# PASSAGE:
☆ ☆ ☆
I do indeed use a reticle, but I have FFP scopes so the reticle always subtends the same amount, as long as I can see it of course (its kinda small at 4x on my 4-16 model).

I typically do not have much time at all in my primary hunting, which is coyotes and the last thing I can do is leave my scope on max magnification. However, others on this forum have pointed out that the 250-450 yard shots I have taken do not meet the "long range" definition and that may be true.
Sorry for my double post. That was kinda odd....

I do understand the difference between FFP and SFP. I have my gun zeroed at 300 yards. And the post would be 799y in MOST my hunting scenarios (give or take due to altitudes temps and psi)your now if I back my scope off to 14x the post would be 900y and at 11x the post would be 1000y.
☆ ☆ ☆
# GIVEN ENTRIES:

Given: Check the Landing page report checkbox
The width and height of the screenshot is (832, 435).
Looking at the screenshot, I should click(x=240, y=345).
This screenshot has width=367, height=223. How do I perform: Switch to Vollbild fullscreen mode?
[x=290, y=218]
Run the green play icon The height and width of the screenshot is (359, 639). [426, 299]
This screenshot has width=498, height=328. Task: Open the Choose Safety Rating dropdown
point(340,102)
☆ ☆ ☆
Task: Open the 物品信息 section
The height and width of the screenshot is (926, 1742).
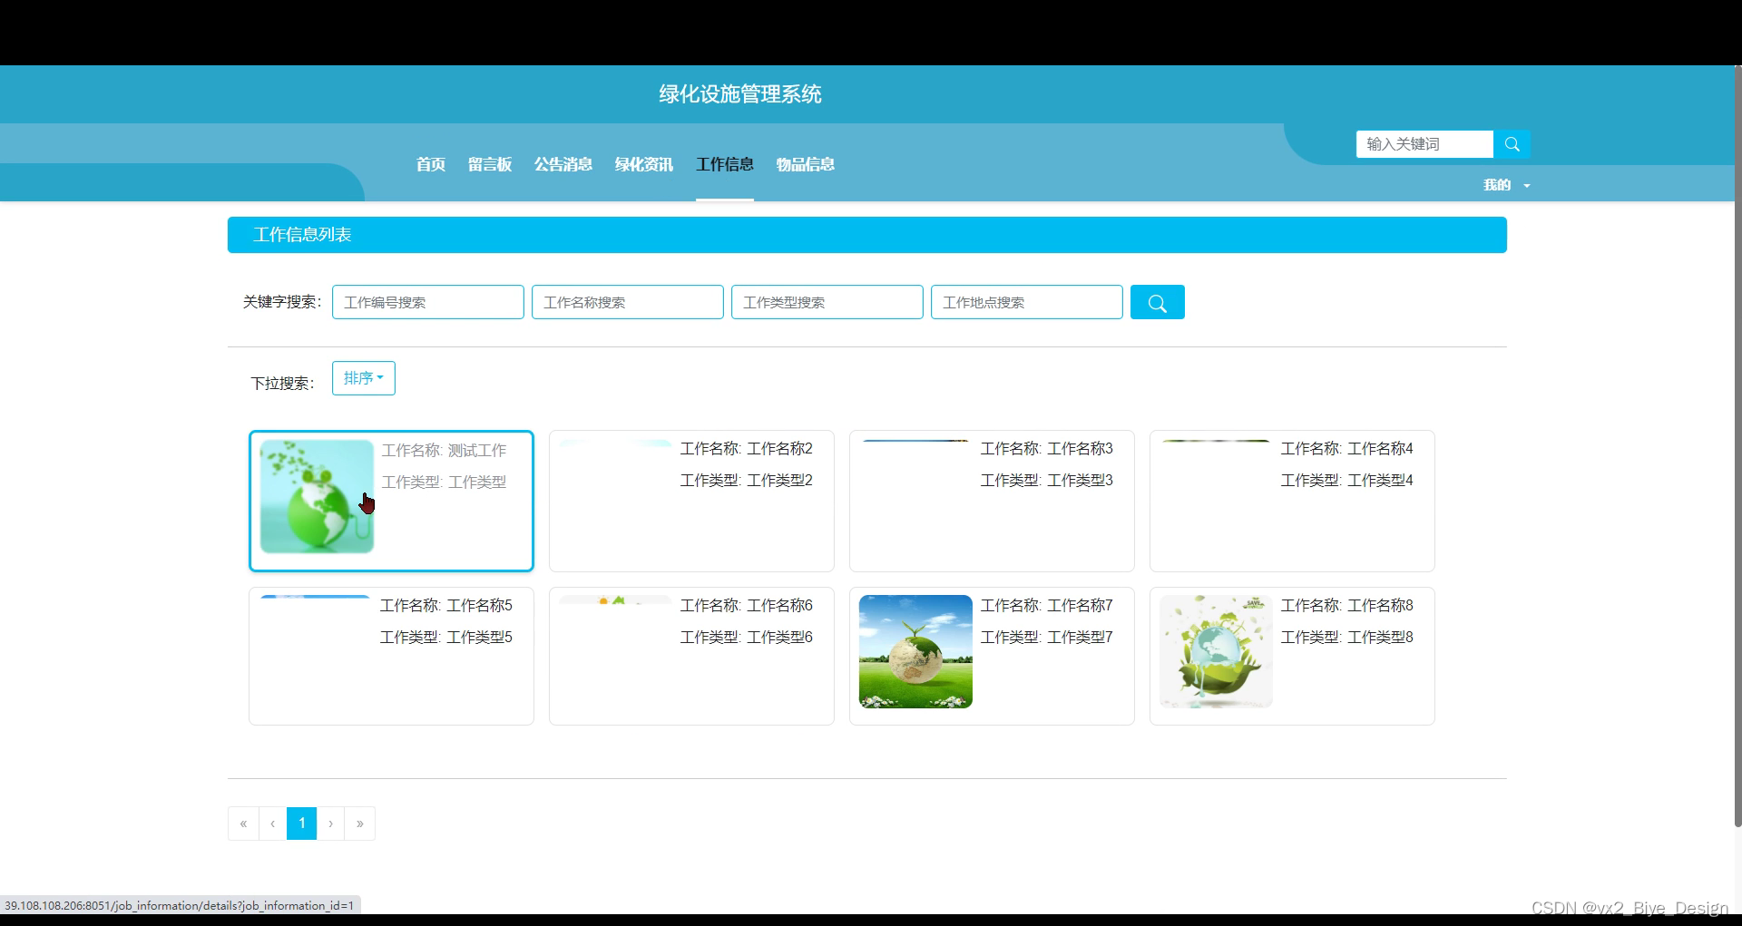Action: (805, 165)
☆ ☆ ☆
# TASK:
Extract the forum post on rifle scopes in full, reproducing every word and mark without change. Work only from the forum post on rifle scopes and leave the records aside.

# TASK ANSWER:
I do indeed use a reticle, but I have FFP scopes so the reticle always subtends the same amount, as long as I can see it of course (its kinda small at 4x on my 4-16 model).

I typically do not have much time at all in my primary hunting, which is coyotes and the last thing I can do is leave my scope on max magnification. However, others on this forum have pointed out that the 250-450 yard shots I have taken do not meet the "long range" definition and that may be true.
Sorry for my double post. That was kinda odd....

I do understand the difference between FFP and SFP. I have my gun zeroed at 300 yards. And the post would be 799y in MOST my hunting scenarios (give or take due to altitudes temps and psi)your now if I back my scope off to 14x the post would be 900y and at 11x the post would be 1000y.